> [Actions to take]
**1.** Reproduce the passage of the implementation plan excerpt that opens with the words containing "Test failure scenarios" and closes with "adding the next.".
**2.** List every Phase 0 task that the implementation plan excerpt marks with a check mark.

Begin Excerpt provided

Test orchestrations using Duroxide in-memory provider
Test activity coordination and error handling
Test API endpoints with test server

End-to-End Tests

Test against local Kubernetes cluster (kind/minikube)
Test full instance lifecycle (create → health checks → delete)
Test failure scenarios and recovery

Implementation Phases - Incremental Approach

Philosophy: Build working code first, then add Duroxide complexity. Validate each layer before adding the next.

Phase 0: Proof of Concept ⭐ START HERE

Goal: Get basic Kubernetes/PostgreSQL deployment working without Duroxide

Tasks:

✅ Initialize Cargo workspace with four crates
✅ Define data models in toygres-models
✅ Create database schema and migration scripts
✅ Create infrastructure bootstrap scripts
Create toygres-server/examples/manual_deploy.rs that:
- Connects to AKS cluster using kube-rs
- Creates PostgreSQL StatefulSet, PVC, and Service
- Waits for pod to be ready
- Extracts connection string from Service
- Tests connection to PostgreSQL
- Cleans up resources

Success Criteria: Can deploy and connect to a PostgreSQL instance in AKS using a simple Rust binary.

End Excerpt provided
Begin Stored rows

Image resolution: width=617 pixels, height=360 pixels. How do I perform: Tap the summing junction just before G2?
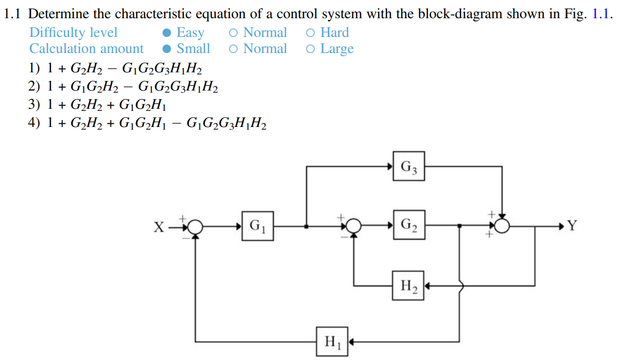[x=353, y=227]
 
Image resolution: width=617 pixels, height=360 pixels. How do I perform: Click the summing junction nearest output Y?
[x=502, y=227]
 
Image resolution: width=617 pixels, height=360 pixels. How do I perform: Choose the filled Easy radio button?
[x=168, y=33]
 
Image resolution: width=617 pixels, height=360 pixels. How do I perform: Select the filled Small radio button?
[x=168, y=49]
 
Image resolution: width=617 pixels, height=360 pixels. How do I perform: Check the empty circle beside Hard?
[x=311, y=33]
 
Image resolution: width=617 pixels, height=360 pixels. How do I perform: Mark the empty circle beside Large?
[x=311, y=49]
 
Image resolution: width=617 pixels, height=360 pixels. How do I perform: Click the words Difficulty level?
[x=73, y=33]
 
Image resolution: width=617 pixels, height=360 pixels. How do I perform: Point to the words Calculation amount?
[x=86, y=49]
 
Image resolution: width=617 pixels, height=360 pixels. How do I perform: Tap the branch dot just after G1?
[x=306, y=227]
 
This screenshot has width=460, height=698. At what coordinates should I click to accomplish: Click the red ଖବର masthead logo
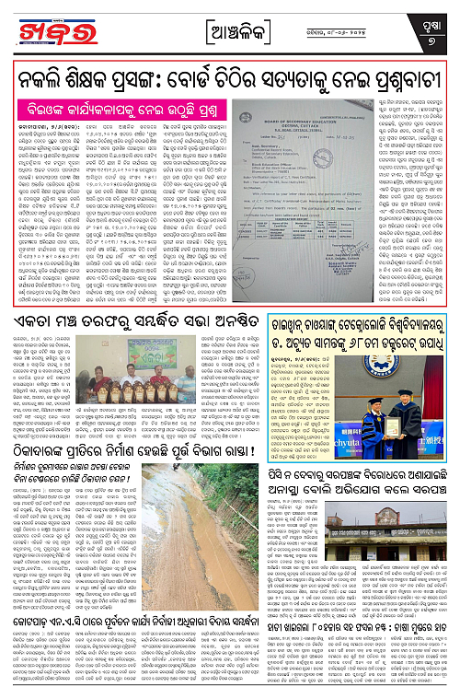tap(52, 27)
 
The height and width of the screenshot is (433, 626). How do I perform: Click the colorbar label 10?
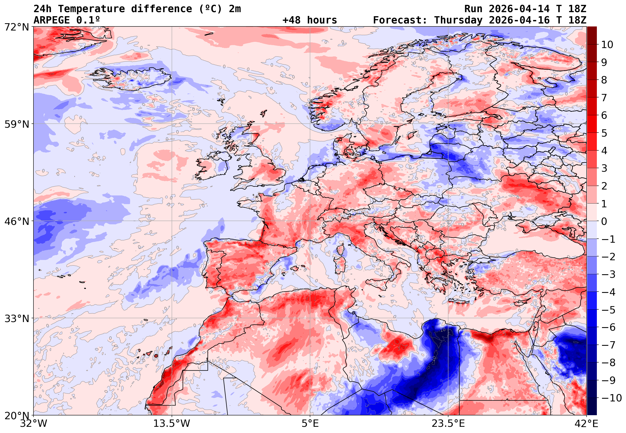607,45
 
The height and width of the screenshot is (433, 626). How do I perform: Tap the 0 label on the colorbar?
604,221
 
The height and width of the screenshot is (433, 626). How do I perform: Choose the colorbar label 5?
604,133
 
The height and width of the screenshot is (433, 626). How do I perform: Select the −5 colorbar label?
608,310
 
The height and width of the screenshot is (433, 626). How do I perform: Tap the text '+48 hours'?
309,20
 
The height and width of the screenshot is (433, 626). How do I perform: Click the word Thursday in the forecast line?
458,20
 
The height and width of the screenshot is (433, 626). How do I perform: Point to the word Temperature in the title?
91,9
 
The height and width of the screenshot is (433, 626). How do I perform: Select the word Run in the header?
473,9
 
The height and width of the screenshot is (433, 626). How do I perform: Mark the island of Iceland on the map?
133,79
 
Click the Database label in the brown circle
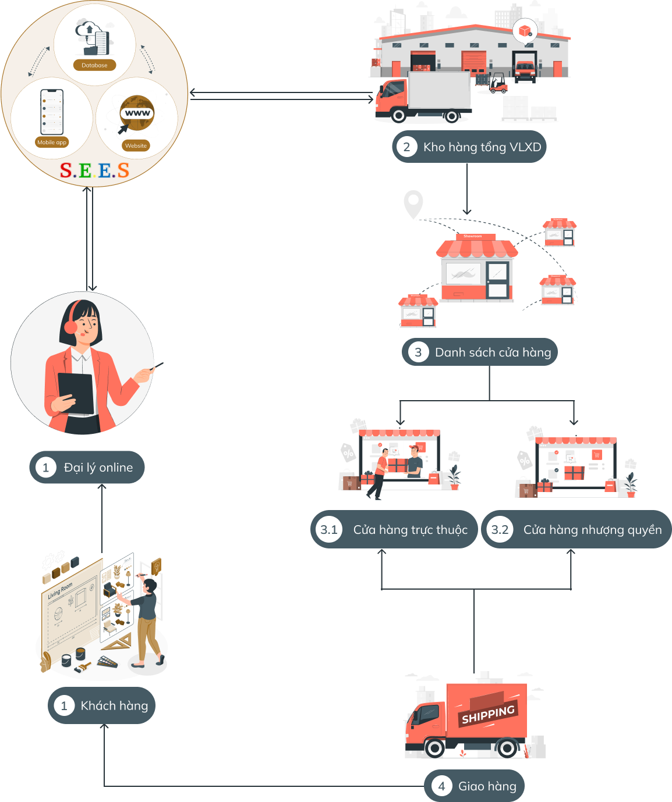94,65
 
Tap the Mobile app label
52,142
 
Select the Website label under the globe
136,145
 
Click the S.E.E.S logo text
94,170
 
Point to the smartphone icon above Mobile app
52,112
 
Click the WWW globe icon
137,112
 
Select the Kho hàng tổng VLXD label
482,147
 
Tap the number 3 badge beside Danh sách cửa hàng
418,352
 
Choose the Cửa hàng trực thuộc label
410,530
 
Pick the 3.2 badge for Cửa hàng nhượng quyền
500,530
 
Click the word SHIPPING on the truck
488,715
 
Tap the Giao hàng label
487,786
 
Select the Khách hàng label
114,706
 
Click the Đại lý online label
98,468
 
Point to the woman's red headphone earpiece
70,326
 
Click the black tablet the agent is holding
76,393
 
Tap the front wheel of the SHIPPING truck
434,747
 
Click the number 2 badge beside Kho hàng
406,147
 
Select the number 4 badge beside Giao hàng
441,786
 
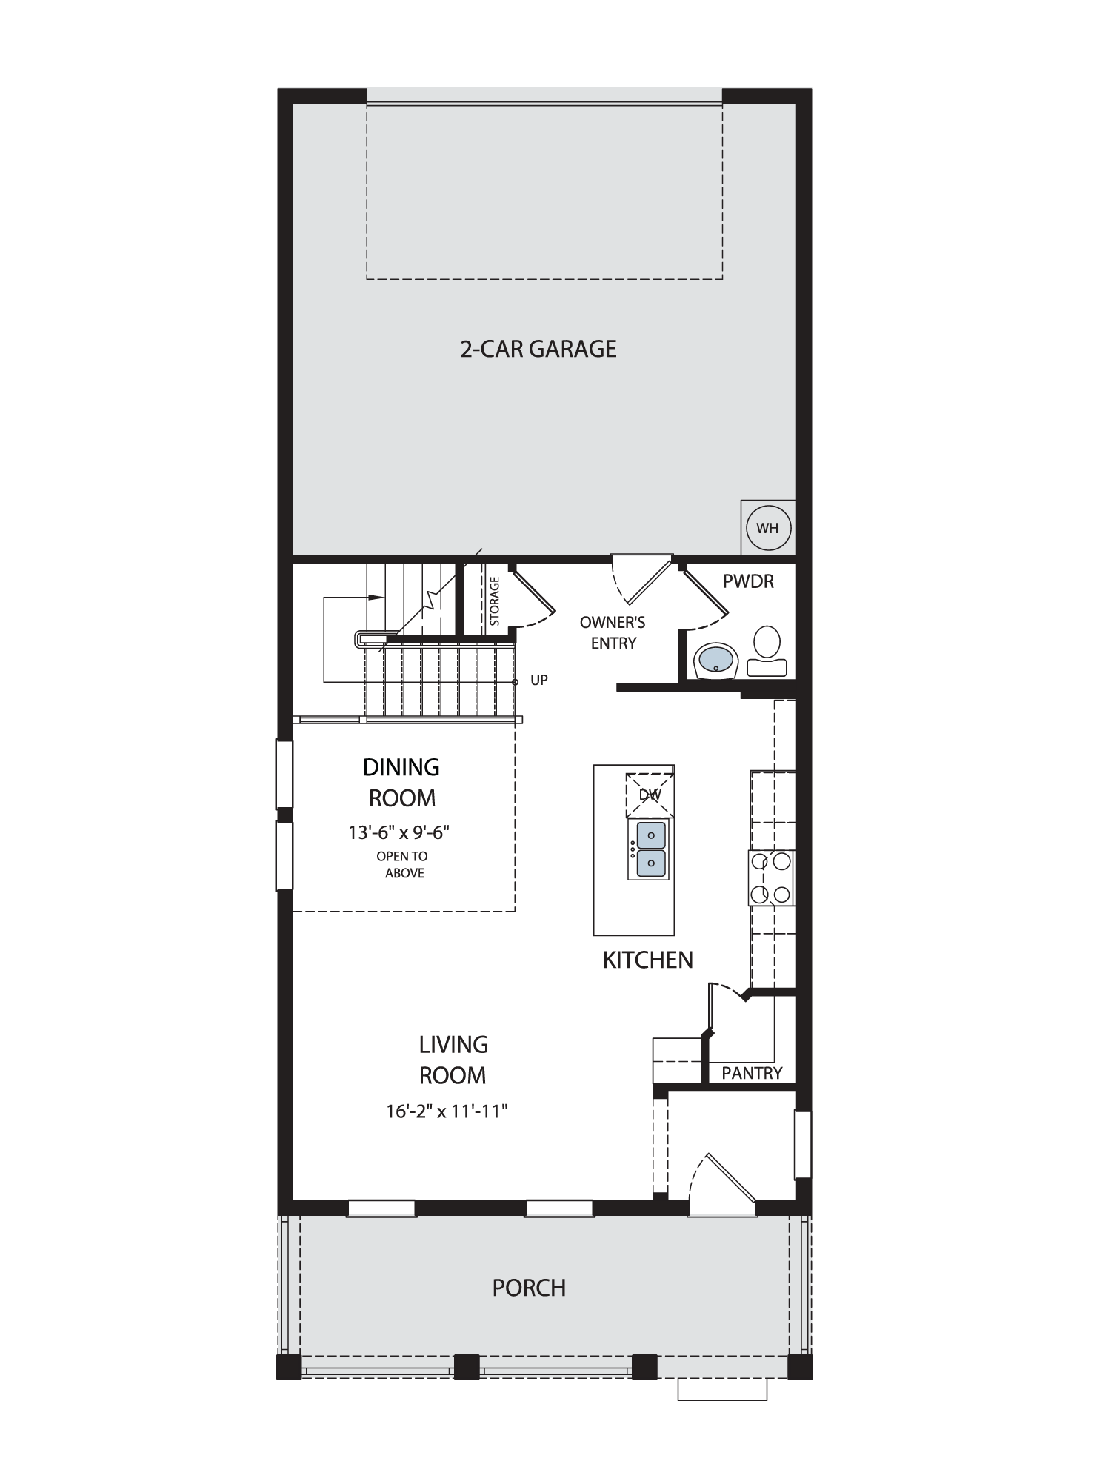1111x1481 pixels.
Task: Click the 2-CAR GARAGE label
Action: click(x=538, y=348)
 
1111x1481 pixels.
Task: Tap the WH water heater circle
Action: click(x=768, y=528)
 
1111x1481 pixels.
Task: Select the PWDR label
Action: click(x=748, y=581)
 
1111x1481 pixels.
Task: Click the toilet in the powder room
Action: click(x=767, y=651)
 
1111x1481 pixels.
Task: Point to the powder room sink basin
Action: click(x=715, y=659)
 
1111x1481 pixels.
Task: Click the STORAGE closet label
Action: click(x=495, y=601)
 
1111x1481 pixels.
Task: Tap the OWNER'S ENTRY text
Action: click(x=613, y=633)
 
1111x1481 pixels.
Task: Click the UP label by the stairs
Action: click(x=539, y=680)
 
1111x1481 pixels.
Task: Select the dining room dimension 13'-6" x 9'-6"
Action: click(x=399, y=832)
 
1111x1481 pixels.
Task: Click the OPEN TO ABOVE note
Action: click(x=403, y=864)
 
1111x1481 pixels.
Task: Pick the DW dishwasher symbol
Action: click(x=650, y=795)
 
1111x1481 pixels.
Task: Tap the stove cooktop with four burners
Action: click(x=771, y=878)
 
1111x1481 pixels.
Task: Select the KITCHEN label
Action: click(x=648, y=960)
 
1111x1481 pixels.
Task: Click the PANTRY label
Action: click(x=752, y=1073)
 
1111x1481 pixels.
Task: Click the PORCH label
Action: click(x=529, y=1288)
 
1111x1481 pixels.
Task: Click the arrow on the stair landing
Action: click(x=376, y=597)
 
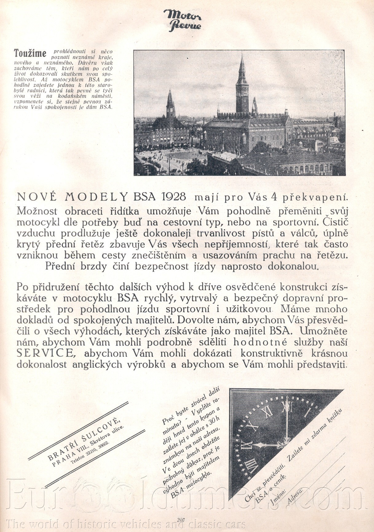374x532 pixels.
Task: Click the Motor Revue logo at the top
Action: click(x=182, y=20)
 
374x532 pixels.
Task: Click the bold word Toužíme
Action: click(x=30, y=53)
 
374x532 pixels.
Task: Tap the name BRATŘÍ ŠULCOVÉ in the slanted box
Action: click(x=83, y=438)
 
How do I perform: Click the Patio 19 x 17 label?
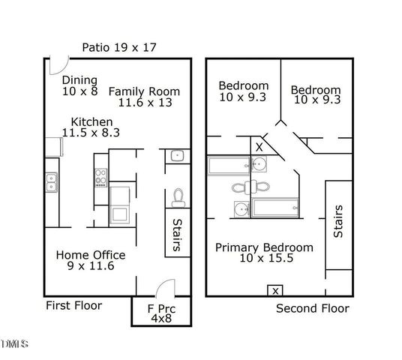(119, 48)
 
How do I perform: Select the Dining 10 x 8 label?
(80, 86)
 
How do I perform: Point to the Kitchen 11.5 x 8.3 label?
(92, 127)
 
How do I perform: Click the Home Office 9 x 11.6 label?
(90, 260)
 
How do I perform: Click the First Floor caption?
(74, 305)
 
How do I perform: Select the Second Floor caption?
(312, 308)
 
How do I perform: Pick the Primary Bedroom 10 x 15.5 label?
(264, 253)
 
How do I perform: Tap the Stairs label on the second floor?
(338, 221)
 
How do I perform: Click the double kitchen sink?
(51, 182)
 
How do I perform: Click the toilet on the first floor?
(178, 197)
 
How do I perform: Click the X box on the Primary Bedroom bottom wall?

End Stored rows

> [Responses to the tasks]
**1.**
Test failure scenarios and recovery

Implementation Phases - Incremental Approach

Philosophy: Build working code first, then add Duroxide complexity. Validate each layer before adding the next.

**2.**
- Initialize Cargo workspace with four crates
- Define data models in toygres-models
- Create database schema and migration scripts
- Create infrastructure bootstrap scripts